**What you need to do**
Your answer should be a single number: how many lines in the data below hold the string "Open".

[Stored data]
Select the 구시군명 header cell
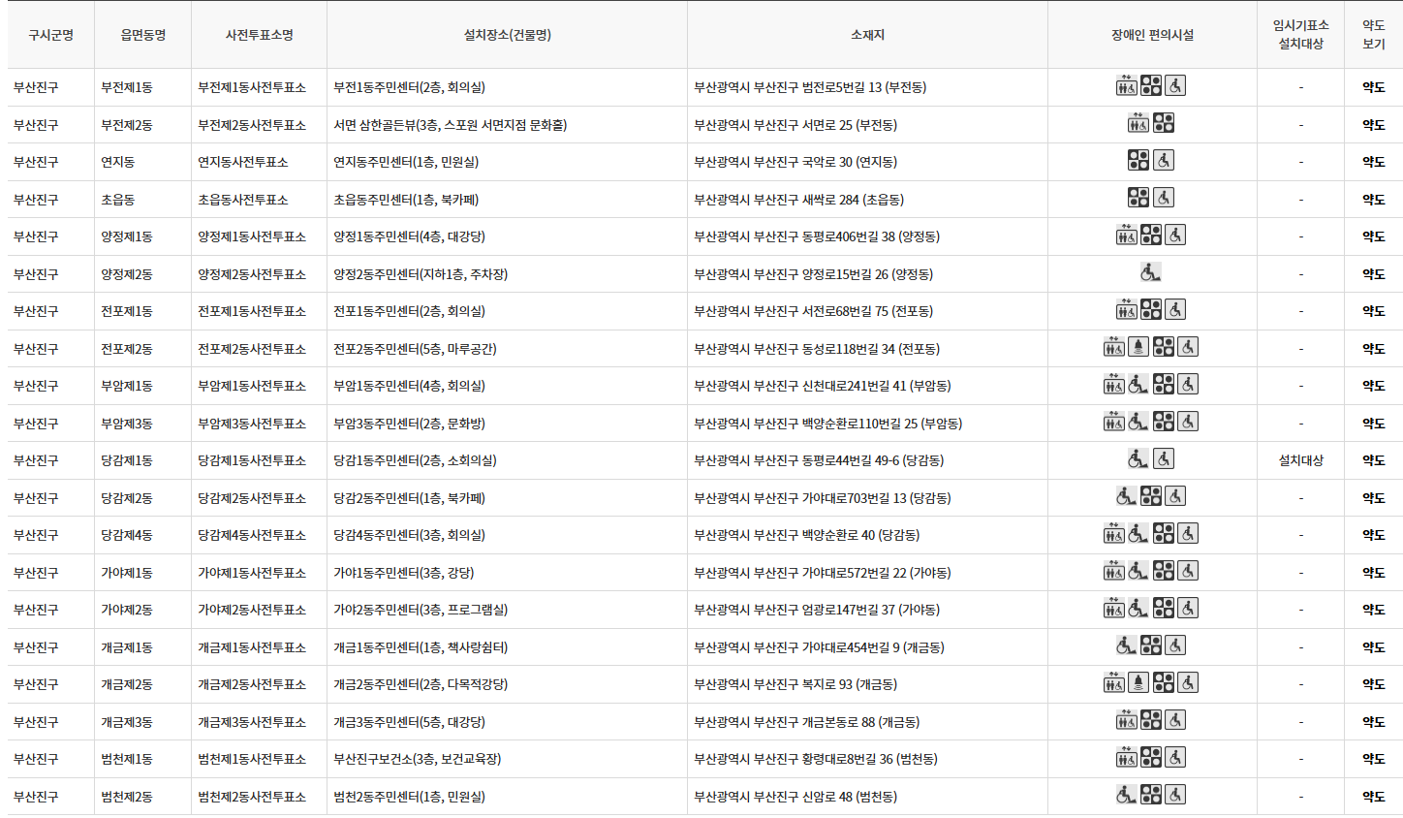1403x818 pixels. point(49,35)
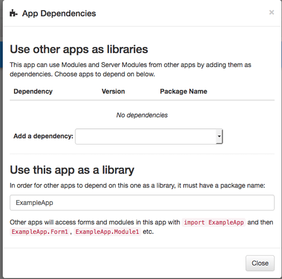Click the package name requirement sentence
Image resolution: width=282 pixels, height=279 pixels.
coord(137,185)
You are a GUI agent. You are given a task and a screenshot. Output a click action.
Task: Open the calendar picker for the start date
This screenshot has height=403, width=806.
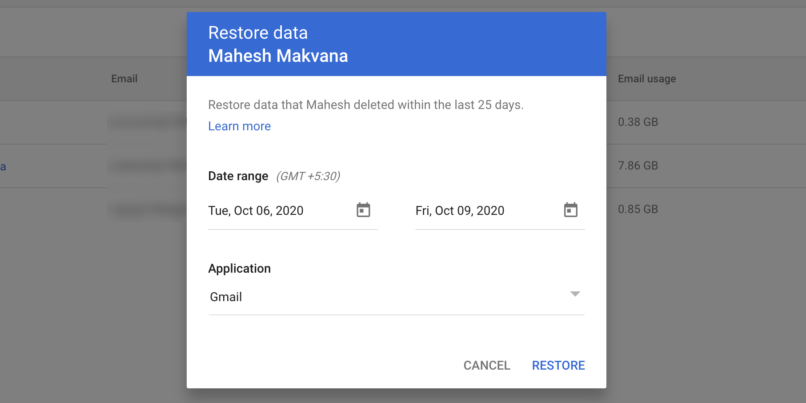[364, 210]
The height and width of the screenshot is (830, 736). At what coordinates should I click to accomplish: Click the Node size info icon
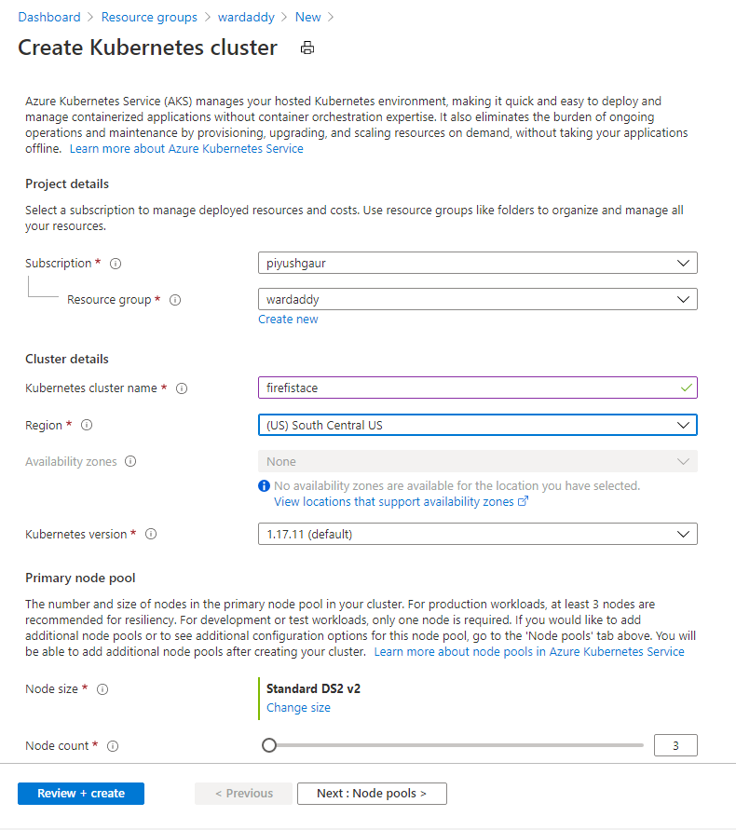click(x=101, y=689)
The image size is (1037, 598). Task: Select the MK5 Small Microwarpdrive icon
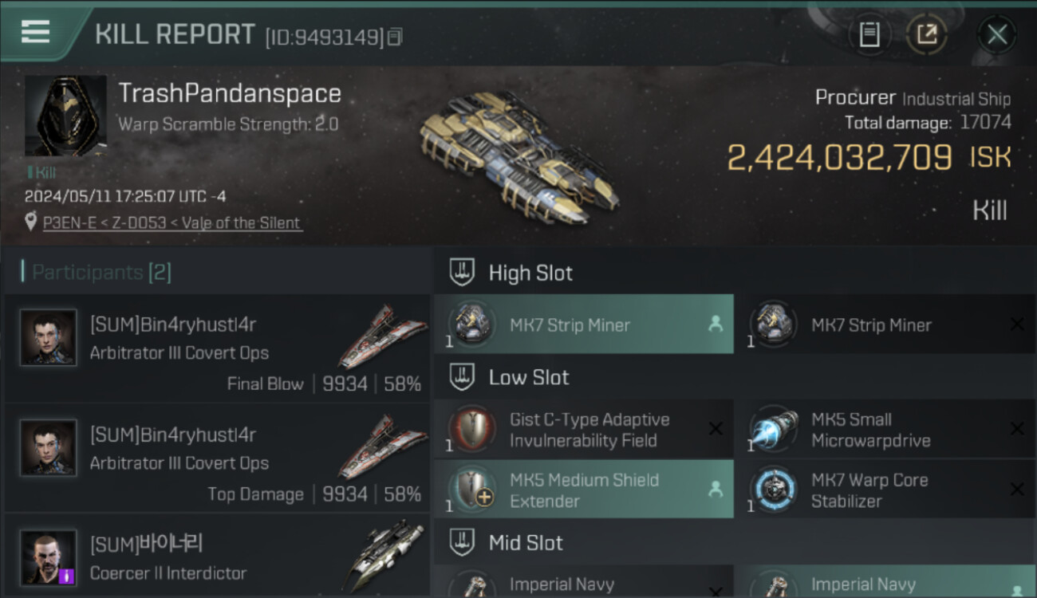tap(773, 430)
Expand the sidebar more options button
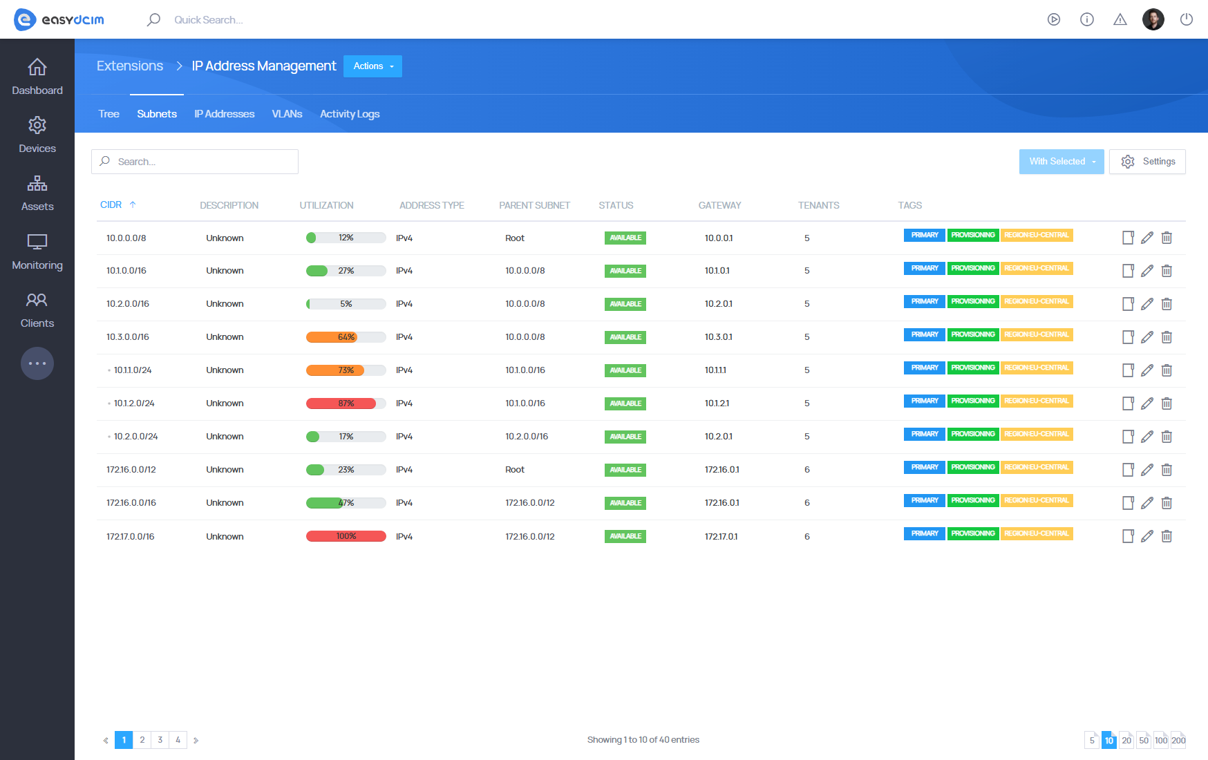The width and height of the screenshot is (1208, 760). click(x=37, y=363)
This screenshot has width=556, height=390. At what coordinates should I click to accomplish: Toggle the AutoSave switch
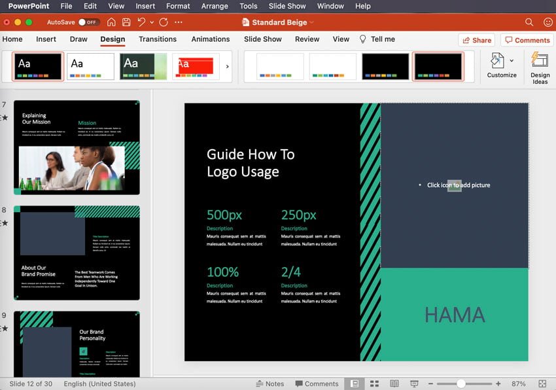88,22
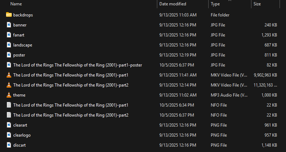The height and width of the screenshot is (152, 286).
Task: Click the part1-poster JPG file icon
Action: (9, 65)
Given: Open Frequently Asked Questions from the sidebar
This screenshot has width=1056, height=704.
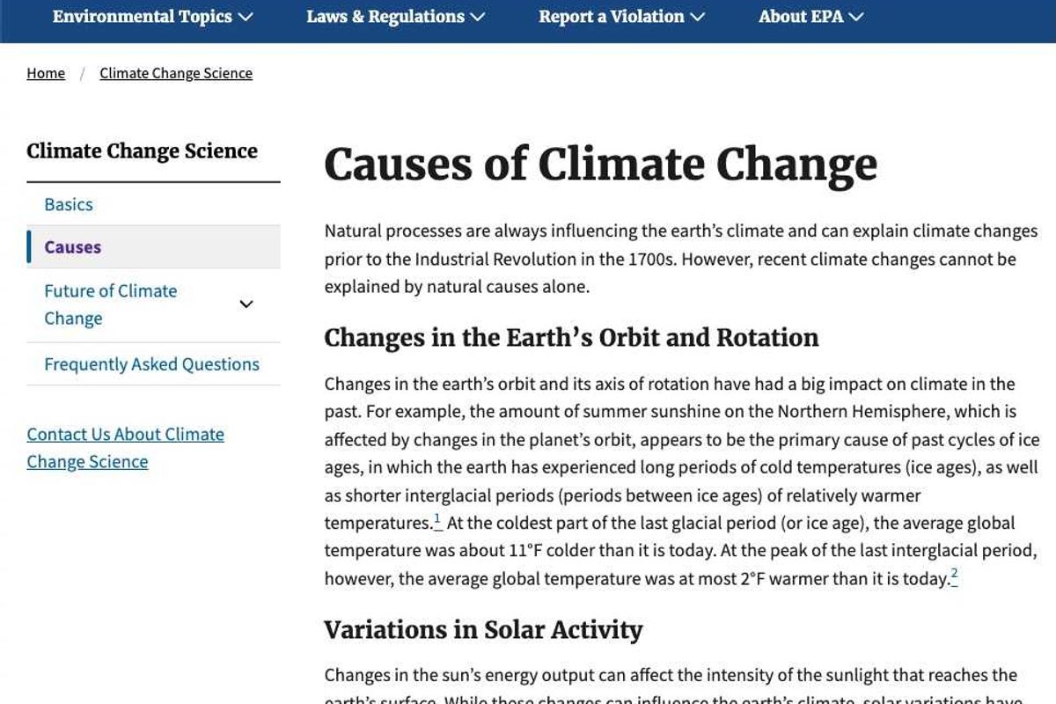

**Response box**
2